By Dr. Mike Roussell
CHAD 1000X is coming up and for many people (myself included) completing 1000 steps consecutively in one workout is a stretch both physically and mentally. It is important to train appropriately leading up to CHAD 1000X but nutrition can also give you an extra performance edge to make your training payoff even more. Here are some strategies for you to put into play both before and after the workout.
Before You Start
Before you start CHAD 1000X, here are some tips that you can use (either all of them or choose what suits you best) to boost your step ups.
Start Hydrated
This is such a simple step to performing at your best - avoid being under hydrated. This doesn’t mean chugging 20oz of water before you start, but instead pay special attention to ensure that you are drinking enough water leading up to the day that you are going to do CHAD 1000X. Your base hydration template should be: water with every meal and one large glass of water between meals.
Fueling Your Steps
CHAD 1000X takes roughly an hour to complete. This puts it in the gray zone for fueling. As a general rule, you don’t need extra carbs to fuel activities that last 60 minutes or less. However, if you are pushing your limits, swishing a swig of your favorite sports drink can give you a little extra boost (even if you spit it out!). The receptors in your mouth will sense the sugar in the sports drink and send good vibes up to your brain. This mind trick will make it easier for you to push harder for longer.
Get Caffeinated
CHAD 1000X is a great mix of strength and endurance because of this caffeine is the perfect adjunct to help you PR this year. Research shows that 250-400mg of caffeine (regular to extra large coffee or your favorite energy drink scaled to the preferred level of caffeine) taken 45-60 minutes before you start exercising will enhance maximum endurance and vigilance. When using caffeine to support physical performance it is important not to overdue it to avoid any performance hindering caffeine related jitters.
Boost Blood Flow
Your muscles will be working overtime like pistons stepping up and down 1000 times. We want to maximize the blood that can be pumped to and from your muscles. The more oxygen and nutrients that blood can deliver to your muscles , the better you will be able to continually step up at max speed. Eating nitrate rich foods like spinach (as little as 2 handfuls) or beets (1.5 cups) 90 minutes prior to starting CHAD 1000X can help support stamina levels by increasing the production of a compound called nitric oxide. Nitric oxide causes your blood vessels to expand, supporting maximum blood flow. If you don’t like beets or would like something easy to mix into some water or a beverage, 6g of citrillune malate has been shown to increase exercise capacity via similar pathways in the body.
Once You Finish
Now that you’ve completed your 1,000 step ups what can you do to support recovery?
Dealing with Soreness
1,000 Step-ups probably isn’t part of your normal workout routine. As a result, CHAD 1000X can cause increased DOMS (delayed onset muscle soreness). Calling in foods rich in antioxidants for reinforcements can help reduce levels of soreness that you’d otherwise feel in the upcoming days. The most clinically proven solution is 8oz of tart cherry juice but 2 cups of wild blueberries should also do the trick.
Crack One Open for Chad
As we talked about previously, a post Ruck/WOD beer is hydrating and doesn’t negatively impact recovery that much. So make sure to have a cooler full of Coors Light (Chad’s favorite) to share in his honor and memory.
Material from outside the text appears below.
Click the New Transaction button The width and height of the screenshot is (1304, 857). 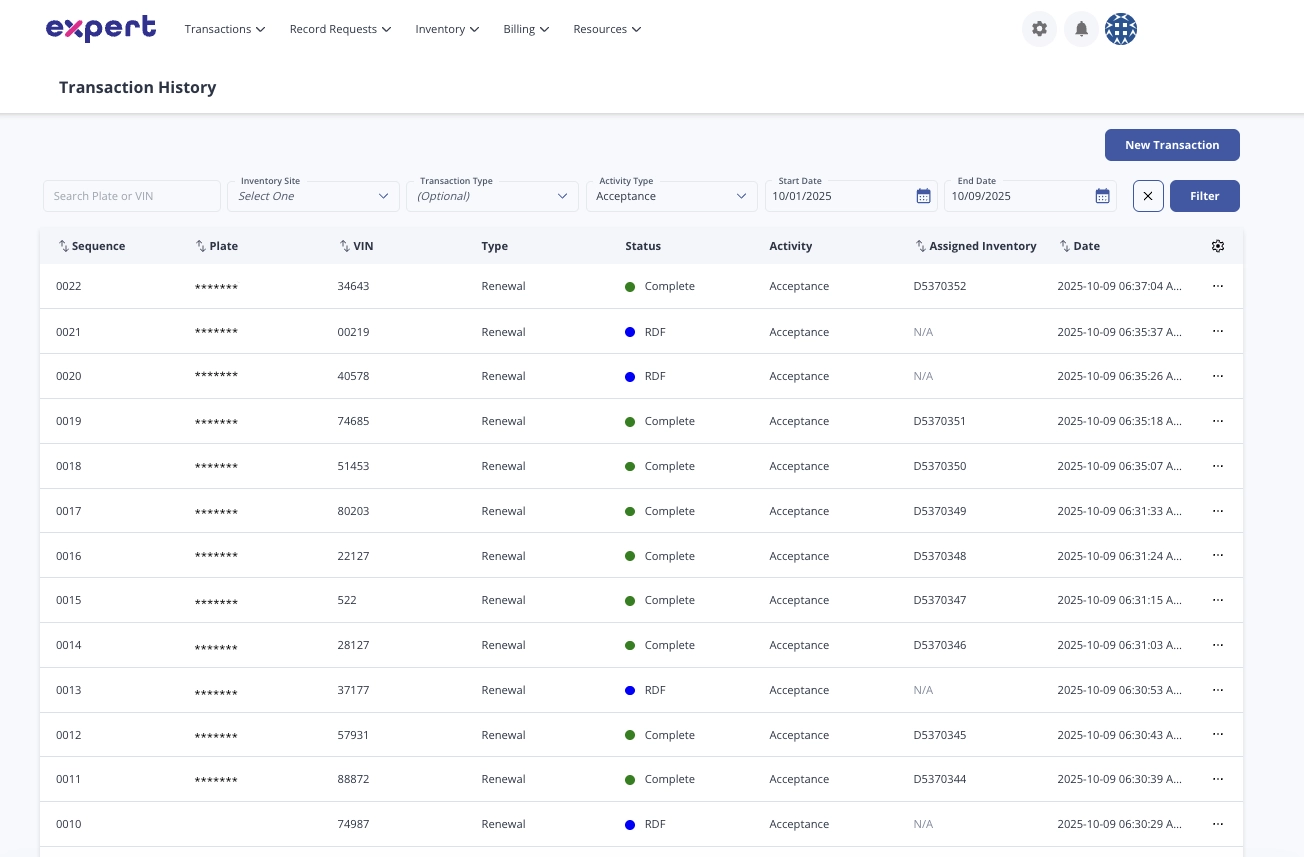tap(1172, 145)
If you are concerned about recovery, a whey protein shake can take the edge off alcohol’s ability to blunt muscle growth and repair. The protein shake will also jumpstart the much needed process of muscle rebuilding to repair all the muscle fibers you shredded during the workout.
Dr. Mike is known for transforming complex nutritional concepts into practical nutritional habits that his clients can use to ensure optimal performance and long-lasting health. He holds a degree in biochemistry from Hobart College and a doctorate in nutrition from Pennsylvania State University. In addition, having published over 500 articles on health and nutrition, Dr. Mike has authored and/or served as the consulting nutritionist for 10 books about health, nutrition, and performance. He’s been a member of our GORUCK community since 2014 when he participated in several GORUCK Challenges and a part of GORUCK Tribe since its inception.